**WHAT IS REQUIRED**
Write out each entry word for word.

**RECORDS FOR THE EXERCISE**
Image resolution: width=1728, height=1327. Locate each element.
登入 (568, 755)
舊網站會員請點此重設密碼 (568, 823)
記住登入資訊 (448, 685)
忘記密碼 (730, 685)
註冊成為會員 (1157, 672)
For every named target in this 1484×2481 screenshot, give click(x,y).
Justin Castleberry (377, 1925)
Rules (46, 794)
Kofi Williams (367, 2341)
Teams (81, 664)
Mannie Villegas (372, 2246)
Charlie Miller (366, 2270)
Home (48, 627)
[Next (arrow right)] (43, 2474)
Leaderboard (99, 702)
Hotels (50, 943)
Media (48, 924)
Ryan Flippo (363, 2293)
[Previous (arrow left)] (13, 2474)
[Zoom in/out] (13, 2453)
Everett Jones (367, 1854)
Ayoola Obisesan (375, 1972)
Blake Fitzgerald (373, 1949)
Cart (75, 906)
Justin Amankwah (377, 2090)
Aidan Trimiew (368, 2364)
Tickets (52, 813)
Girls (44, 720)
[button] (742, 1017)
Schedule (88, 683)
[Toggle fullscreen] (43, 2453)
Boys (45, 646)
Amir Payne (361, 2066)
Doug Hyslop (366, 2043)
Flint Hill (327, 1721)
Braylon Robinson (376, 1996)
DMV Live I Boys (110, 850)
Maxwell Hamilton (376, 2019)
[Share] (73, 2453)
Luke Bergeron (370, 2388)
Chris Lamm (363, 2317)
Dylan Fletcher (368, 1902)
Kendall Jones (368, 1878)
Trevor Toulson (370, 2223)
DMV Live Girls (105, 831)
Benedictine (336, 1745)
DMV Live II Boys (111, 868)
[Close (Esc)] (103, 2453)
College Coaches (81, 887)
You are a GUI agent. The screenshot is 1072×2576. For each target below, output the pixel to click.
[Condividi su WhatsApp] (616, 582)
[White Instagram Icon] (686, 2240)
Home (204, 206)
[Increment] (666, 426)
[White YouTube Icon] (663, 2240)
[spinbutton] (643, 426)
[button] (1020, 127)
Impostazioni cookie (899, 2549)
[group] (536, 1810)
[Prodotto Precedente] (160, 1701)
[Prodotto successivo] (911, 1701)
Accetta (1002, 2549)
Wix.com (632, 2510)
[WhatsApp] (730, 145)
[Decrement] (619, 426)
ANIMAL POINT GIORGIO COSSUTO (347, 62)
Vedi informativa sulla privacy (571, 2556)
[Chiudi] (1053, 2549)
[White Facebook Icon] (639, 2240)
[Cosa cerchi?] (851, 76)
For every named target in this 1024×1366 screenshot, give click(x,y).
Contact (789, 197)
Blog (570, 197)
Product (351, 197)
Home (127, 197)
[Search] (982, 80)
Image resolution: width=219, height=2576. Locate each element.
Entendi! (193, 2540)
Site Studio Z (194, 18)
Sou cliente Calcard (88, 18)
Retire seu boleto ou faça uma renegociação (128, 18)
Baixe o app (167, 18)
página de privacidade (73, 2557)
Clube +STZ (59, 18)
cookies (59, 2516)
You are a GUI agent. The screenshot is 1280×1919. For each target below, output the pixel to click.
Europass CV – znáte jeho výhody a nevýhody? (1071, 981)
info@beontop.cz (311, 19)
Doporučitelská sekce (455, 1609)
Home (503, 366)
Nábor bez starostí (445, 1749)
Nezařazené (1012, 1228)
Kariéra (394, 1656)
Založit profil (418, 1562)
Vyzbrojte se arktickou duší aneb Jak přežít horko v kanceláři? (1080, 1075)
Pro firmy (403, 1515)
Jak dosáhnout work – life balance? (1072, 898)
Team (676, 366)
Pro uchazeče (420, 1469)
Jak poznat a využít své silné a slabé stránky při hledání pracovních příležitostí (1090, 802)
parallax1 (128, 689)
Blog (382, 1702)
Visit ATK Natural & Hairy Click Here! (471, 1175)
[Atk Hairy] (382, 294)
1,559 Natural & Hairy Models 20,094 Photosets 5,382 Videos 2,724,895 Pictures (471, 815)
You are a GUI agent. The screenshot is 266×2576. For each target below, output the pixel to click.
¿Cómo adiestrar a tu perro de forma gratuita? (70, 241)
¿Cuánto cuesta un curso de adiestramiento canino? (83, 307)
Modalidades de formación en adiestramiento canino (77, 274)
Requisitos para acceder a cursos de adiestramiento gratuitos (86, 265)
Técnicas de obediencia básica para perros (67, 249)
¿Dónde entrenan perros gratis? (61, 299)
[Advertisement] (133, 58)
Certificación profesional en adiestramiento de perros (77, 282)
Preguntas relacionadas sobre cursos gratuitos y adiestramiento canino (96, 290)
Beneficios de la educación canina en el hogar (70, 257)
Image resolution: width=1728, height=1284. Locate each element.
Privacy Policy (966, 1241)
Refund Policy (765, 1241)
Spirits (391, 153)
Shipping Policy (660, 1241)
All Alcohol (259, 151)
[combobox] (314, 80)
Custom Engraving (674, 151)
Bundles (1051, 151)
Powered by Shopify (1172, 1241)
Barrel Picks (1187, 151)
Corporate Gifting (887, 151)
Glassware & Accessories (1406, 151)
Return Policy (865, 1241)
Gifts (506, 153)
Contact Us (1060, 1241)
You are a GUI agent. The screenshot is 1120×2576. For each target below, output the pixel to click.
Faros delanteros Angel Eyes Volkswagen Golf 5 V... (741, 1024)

**RESULT BELOW**
Image resolution: width=1728, height=1327. Locate each element.
登入 (568, 755)
舊網站會員請點此重設密碼 (568, 823)
記住登入資訊 (448, 685)
忘記密碼 (730, 685)
註冊成為會員 (1157, 672)
For every named target in this 1484×2481 screenshot, give click(x,y).
Justin Castleberry (377, 1925)
Rules (46, 794)
Kofi Williams (367, 2341)
Teams (81, 664)
Mannie Villegas (372, 2246)
Charlie Miller (366, 2270)
Home (48, 627)
[Next (arrow right)] (43, 2474)
Leaderboard (99, 702)
Hotels (50, 943)
Media (48, 924)
Ryan Flippo (363, 2293)
[Previous (arrow left)] (13, 2474)
[Zoom in/out] (13, 2453)
Everett Jones (367, 1854)
Ayoola Obisesan (375, 1972)
Blake Fitzgerald (373, 1949)
Cart (75, 906)
Justin Amankwah (377, 2090)
Aidan Trimiew (368, 2364)
Tickets (52, 813)
Girls (44, 720)
[button] (742, 1017)
Schedule (88, 683)
[Toggle fullscreen] (43, 2453)
Boys (45, 646)
Amir Payne (361, 2066)
Doug Hyslop (366, 2043)
Flint Hill (327, 1721)
Braylon Robinson (376, 1996)
DMV Live I Boys (110, 850)
Maxwell Hamilton (376, 2019)
[Share] (73, 2453)
Luke Bergeron (370, 2388)
Chris Lamm (363, 2317)
Dylan Fletcher (368, 1902)
Kendall Jones (368, 1878)
Trevor Toulson (370, 2223)
DMV Live Girls (105, 831)
Benedictine (336, 1745)
DMV Live II Boys (111, 868)
[Close (Esc)] (103, 2453)
College Coaches (81, 887)
You are a GUI agent. The screenshot is 1072×2576. For each target below, output the pixel to click.
[Condividi su WhatsApp] (616, 582)
[White Instagram Icon] (686, 2240)
Home (204, 206)
[Increment] (666, 426)
[White YouTube Icon] (663, 2240)
[spinbutton] (643, 426)
[button] (1020, 127)
Impostazioni cookie (899, 2549)
[group] (536, 1810)
[Prodotto Precedente] (160, 1701)
[Prodotto successivo] (911, 1701)
Accetta (1002, 2549)
Wix.com (632, 2510)
[WhatsApp] (730, 145)
[Decrement] (619, 426)
ANIMAL POINT GIORGIO COSSUTO (347, 62)
Vedi informativa sulla privacy (571, 2556)
[Chiudi] (1053, 2549)
[White Facebook Icon] (639, 2240)
[Cosa cerchi?] (851, 76)
For every named target in this 1024×1366 screenshot, give click(x,y).
Contact (789, 197)
Blog (570, 197)
Product (351, 197)
Home (127, 197)
[Search] (982, 80)
Image resolution: width=219, height=2576. Locate each element.
Entendi! (193, 2540)
Site Studio Z (194, 18)
Sou cliente Calcard (88, 18)
Retire seu boleto ou faça uma renegociação (128, 18)
Baixe o app (167, 18)
página de privacidade (73, 2557)
Clube +STZ (59, 18)
cookies (59, 2516)
You are a GUI agent. The screenshot is 1280×1919. For each target below, output the pixel to click.
Europass CV – znáte jeho výhody a nevýhody? (1071, 981)
info@beontop.cz (311, 19)
Doporučitelská sekce (455, 1609)
Home (503, 366)
Nábor bez starostí (445, 1749)
Nezařazené (1012, 1228)
Kariéra (394, 1656)
Založit profil (418, 1562)
Vyzbrojte se arktickou duší aneb Jak přežít horko v kanceláři? (1080, 1075)
Pro firmy (403, 1515)
Jak dosáhnout work – life balance? (1072, 898)
Team (676, 366)
Pro uchazeče (420, 1469)
Jak poznat a využít své silné a slabé stránky při hledání pracovních příležitostí (1090, 802)
parallax1 (128, 689)
Blog (382, 1702)
Visit ATK Natural & Hairy Click Here! (471, 1175)
[Atk Hairy] (382, 294)
1,559 Natural & Hairy Models 20,094 Photosets 5,382 Videos 2,724,895 Pictures (471, 815)
You are a GUI agent. The screenshot is 266×2576. For each target below, output the pixel to click.
¿Cómo adiestrar a tu perro de forma gratuita? (70, 241)
¿Cuánto cuesta un curso de adiestramiento canino? (83, 307)
Modalidades de formación en adiestramiento canino (77, 274)
Requisitos para acceder a cursos de adiestramiento gratuitos (86, 265)
Técnicas de obediencia básica para perros (67, 249)
¿Dónde entrenan perros gratis? (61, 299)
[Advertisement] (133, 58)
Certificación profesional en adiestramiento de perros (77, 282)
Preguntas relacionadas sobre cursos gratuitos y adiestramiento canino (96, 290)
Beneficios de la educación canina en el hogar (70, 257)
Image resolution: width=1728, height=1284. Locate each element.
Privacy Policy (966, 1241)
Refund Policy (765, 1241)
Spirits (391, 153)
Shipping Policy (660, 1241)
All Alcohol (259, 151)
[combobox] (314, 80)
Custom Engraving (674, 151)
Bundles (1051, 151)
Powered by Shopify (1172, 1241)
Barrel Picks (1187, 151)
Corporate Gifting (887, 151)
Glassware & Accessories (1406, 151)
Return Policy (865, 1241)
Gifts (506, 153)
Contact Us (1060, 1241)
You are a GUI agent. The screenshot is 1120×2576. For each target below, output the pixel to click.
Faros delanteros Angel Eyes Volkswagen Golf 5 V... (741, 1024)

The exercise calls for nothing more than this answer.